What is being asked: Filter the entries, keeping every line with the word "item".
/---
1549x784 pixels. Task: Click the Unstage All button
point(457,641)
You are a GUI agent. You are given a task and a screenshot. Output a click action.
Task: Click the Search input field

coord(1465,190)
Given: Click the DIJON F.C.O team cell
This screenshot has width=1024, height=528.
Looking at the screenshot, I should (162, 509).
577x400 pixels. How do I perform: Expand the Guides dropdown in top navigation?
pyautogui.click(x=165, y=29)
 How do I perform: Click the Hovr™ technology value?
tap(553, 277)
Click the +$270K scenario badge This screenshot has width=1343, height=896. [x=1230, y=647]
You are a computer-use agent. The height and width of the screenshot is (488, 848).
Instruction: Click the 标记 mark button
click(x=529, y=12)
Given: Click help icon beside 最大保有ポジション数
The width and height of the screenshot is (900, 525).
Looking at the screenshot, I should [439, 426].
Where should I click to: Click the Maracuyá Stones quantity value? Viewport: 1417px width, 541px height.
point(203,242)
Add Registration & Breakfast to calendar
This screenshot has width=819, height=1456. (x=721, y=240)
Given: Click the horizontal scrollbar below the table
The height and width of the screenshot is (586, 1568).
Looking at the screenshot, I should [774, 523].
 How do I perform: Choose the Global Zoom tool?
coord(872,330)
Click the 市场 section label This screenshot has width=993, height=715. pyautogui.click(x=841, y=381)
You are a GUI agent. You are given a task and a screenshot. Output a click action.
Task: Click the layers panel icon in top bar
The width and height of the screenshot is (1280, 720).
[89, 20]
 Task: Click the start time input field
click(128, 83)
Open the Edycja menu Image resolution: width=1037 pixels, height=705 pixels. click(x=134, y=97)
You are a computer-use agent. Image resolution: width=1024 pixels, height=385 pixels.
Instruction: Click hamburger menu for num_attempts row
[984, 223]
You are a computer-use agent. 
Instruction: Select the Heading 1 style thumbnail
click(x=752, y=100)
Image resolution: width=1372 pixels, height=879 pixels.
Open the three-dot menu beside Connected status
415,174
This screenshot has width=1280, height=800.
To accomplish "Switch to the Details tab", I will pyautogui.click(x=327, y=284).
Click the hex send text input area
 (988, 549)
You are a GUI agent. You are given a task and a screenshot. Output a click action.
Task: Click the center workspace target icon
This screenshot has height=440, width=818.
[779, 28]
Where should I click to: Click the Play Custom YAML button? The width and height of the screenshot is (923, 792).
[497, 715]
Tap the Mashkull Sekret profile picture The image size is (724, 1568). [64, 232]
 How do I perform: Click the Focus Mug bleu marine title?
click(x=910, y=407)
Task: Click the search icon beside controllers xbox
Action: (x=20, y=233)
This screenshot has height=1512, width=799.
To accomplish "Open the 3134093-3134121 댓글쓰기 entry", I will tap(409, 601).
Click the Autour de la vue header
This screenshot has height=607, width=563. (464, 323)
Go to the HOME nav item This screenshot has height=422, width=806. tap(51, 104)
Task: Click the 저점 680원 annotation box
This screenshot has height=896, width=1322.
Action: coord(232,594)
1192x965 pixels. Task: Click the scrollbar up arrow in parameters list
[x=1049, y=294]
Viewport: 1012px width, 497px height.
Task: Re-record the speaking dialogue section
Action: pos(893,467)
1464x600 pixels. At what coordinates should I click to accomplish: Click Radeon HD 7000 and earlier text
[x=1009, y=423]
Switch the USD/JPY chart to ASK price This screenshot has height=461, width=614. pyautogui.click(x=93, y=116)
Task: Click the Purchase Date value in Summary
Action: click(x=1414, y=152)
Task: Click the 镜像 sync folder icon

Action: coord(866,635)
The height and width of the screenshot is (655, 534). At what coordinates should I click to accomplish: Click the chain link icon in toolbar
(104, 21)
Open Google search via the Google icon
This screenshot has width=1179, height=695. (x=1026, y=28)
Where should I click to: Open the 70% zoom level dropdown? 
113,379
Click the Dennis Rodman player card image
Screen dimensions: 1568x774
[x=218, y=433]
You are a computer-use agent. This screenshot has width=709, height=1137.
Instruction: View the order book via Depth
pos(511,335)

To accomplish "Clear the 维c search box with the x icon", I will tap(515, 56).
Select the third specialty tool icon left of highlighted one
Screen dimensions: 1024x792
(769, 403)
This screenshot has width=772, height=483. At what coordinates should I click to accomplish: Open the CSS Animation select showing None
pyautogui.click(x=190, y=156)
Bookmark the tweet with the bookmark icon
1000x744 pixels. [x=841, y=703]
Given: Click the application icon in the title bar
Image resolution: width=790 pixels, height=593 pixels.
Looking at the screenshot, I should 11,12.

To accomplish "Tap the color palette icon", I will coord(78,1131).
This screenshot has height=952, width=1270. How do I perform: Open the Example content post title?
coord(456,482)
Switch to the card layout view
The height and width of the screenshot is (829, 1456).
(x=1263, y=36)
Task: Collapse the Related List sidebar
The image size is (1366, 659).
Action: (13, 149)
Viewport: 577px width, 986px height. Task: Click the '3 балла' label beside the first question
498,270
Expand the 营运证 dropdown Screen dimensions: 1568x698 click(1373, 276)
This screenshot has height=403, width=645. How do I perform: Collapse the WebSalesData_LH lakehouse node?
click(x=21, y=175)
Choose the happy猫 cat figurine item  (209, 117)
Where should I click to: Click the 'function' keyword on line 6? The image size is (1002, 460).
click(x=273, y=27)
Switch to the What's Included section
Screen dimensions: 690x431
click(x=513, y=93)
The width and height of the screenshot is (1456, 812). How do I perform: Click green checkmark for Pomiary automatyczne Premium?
\---
Task answer:
Go to the HOME nav item This screenshot has height=422, width=806. tap(51, 104)
Choose the happy猫 cat figurine item  (209, 117)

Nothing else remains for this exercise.